Our Teaching Concept
The teaching concept of our chair focuses on promoting crucial skills essential for an empirical economist. We offer different kind of courses – reading courses, applied courses, and seminars and writing workshops – which build on each other and promote particular skill sets corresponding to a different research phase (work with the literature, data analysis, scientific writing, academic presentation).
In reading courses, such as 'The Economics of Terror', 'The Economics of Corruption', or 'The Political Economics of Media', master students learn how to read and understand scientific articles, the empirical concepts behind them - including possible pitfalls -, how to generate relevant research ideas, and how to select the appropriate econometric model for identifying causal relationships.

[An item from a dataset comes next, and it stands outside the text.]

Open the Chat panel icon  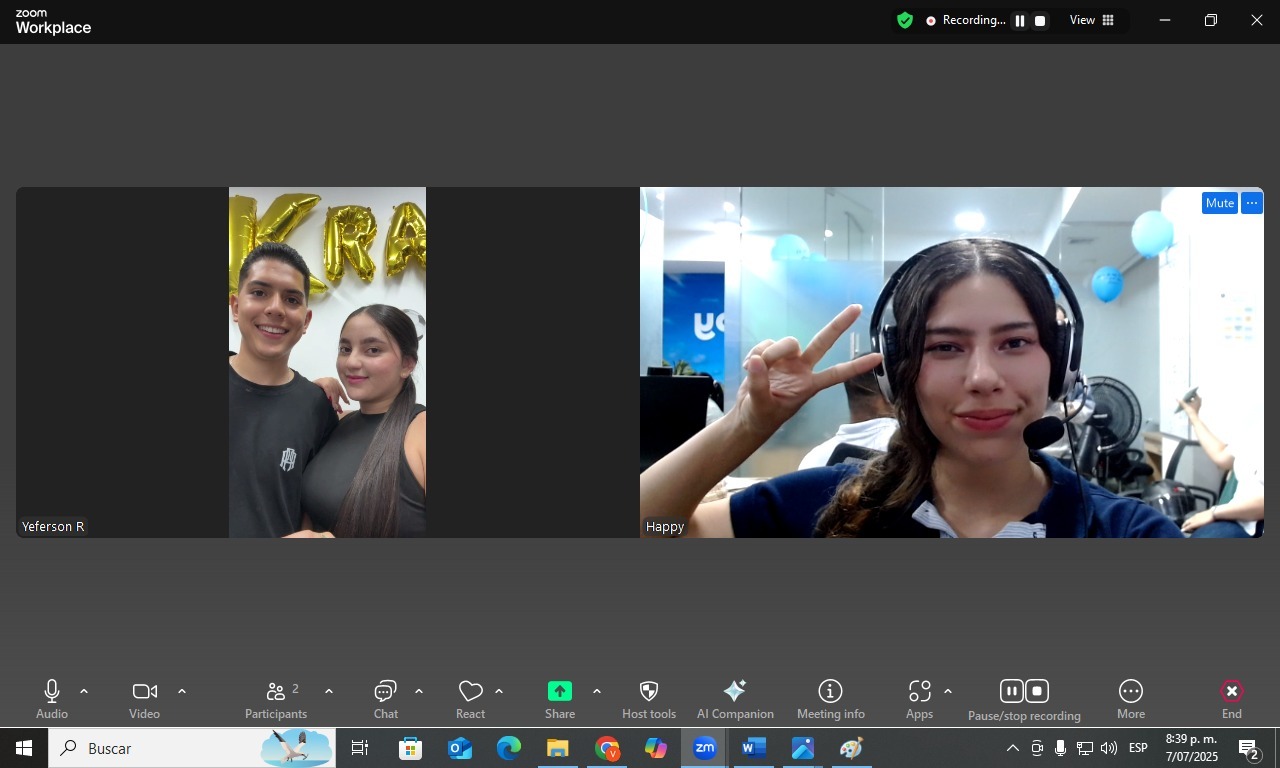[385, 692]
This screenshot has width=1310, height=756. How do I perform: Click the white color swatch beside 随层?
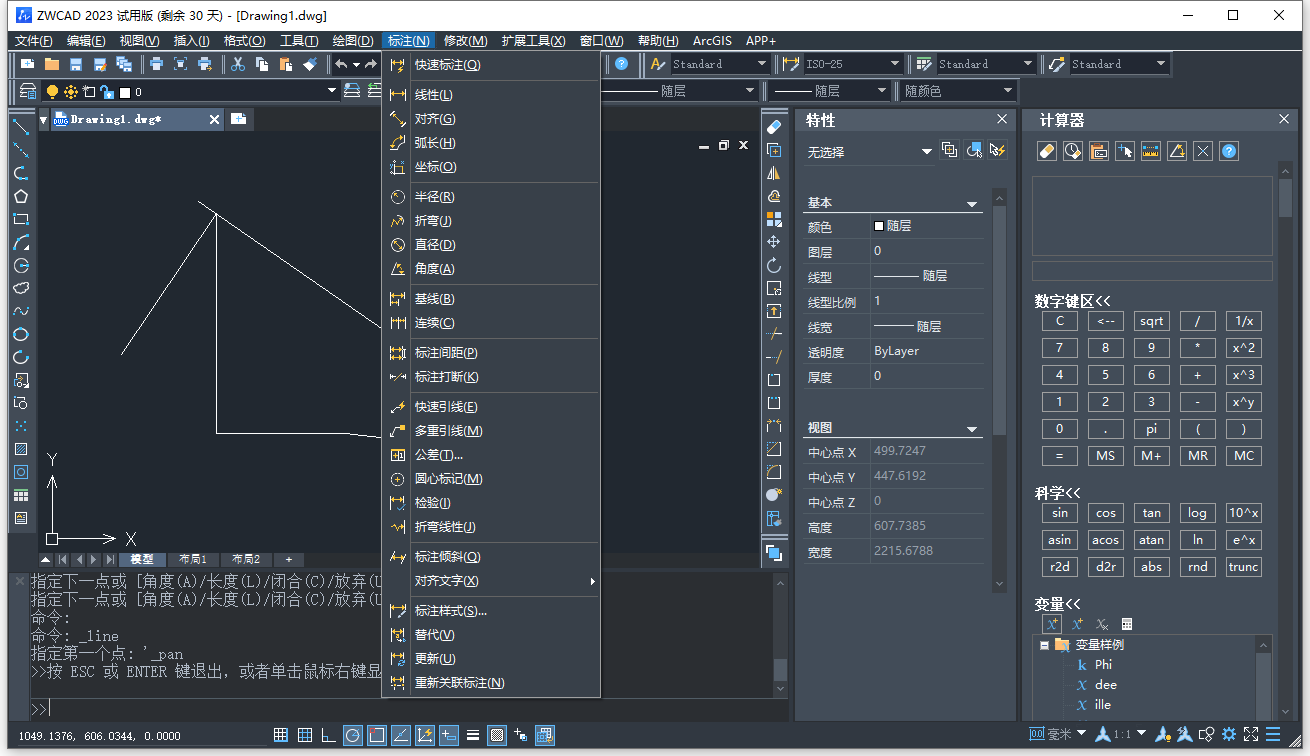(879, 226)
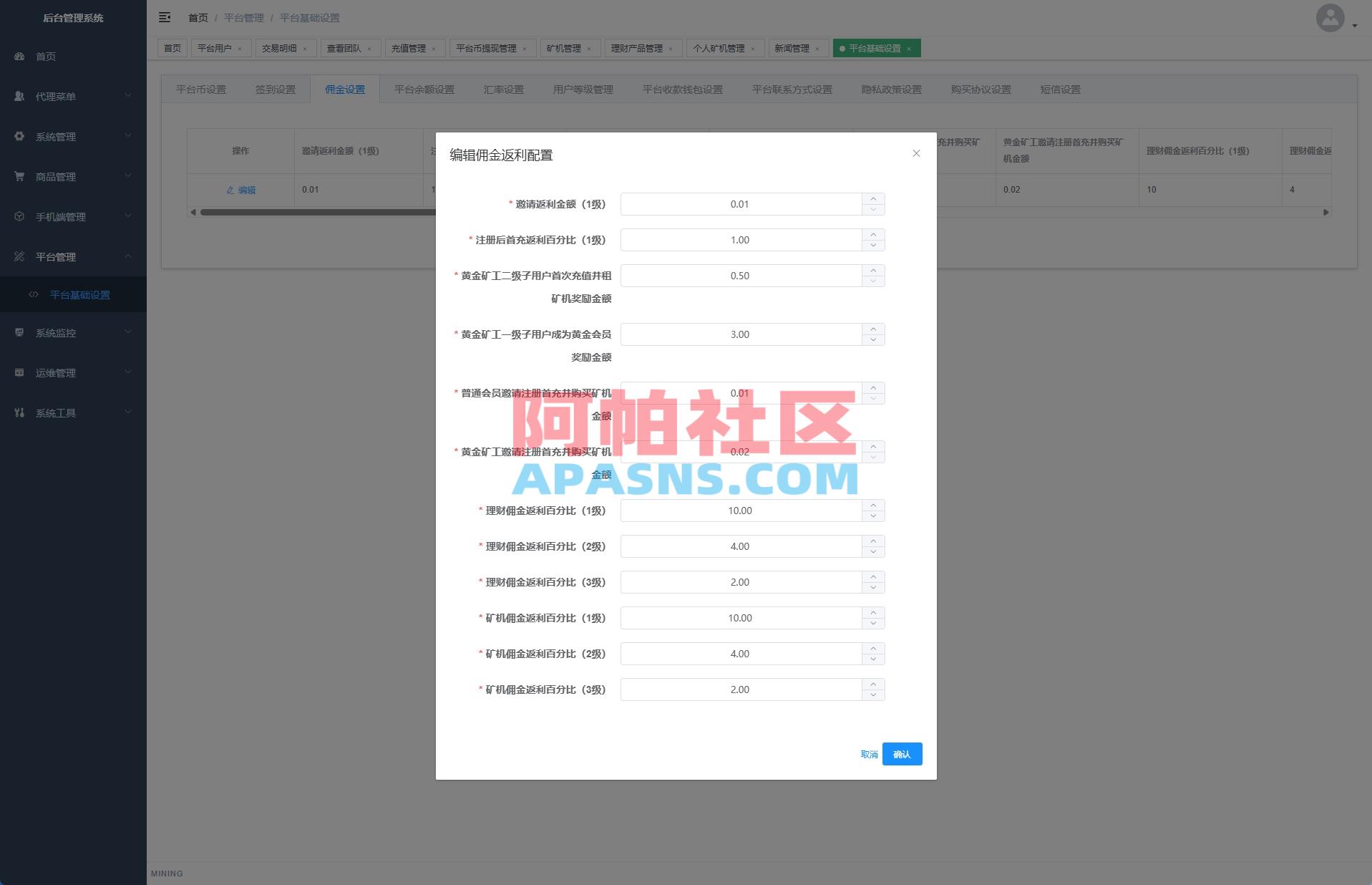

In hands-on applied empirical courses (e.g., 'Introduction to Empirical Economics Using Stata'), students learn how to implement their own research practically, which includes data acquisition, programming, generating and visualizing output, and evaluating it.
In our seminars (e.g., 'The Determinants of Violent Behavior', 'The Political Economy of Religion'), we teach and practice scientific writing.

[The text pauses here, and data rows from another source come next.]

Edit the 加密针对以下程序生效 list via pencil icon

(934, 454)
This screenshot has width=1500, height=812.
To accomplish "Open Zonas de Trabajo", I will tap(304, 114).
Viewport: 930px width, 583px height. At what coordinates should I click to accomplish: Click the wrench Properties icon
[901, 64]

Finally, we supervise and support our students closely in developing their theses, which includes participating in our advanced seminars where students present their work, see others presenting theirs and get detailed feedback.

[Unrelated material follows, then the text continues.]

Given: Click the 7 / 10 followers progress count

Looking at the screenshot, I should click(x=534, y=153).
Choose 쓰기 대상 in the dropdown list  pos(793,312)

Since the grand objective of our concept is to motivate independent and original research among students, we can certify its success by the significantly increasing number of students who write empirical theses and, more pertinently, the growing number of theses that are (jointly) published in highly ranked peer-reviewed journals, such as the Journal of Law and Economics, Economic Letters, European Journal of Political Economy, European Economic Review, Journal of Development Economics. This is highly unusual.
We review our concept in real-time and ensure that our courses contain the latest literature and developments. The teaching approach is based on didactic principles and involves a very high degree of interaction and feedback. Our goal is to enable students to really understand research and to carry out their own projects and to fast-track them to PhD projects.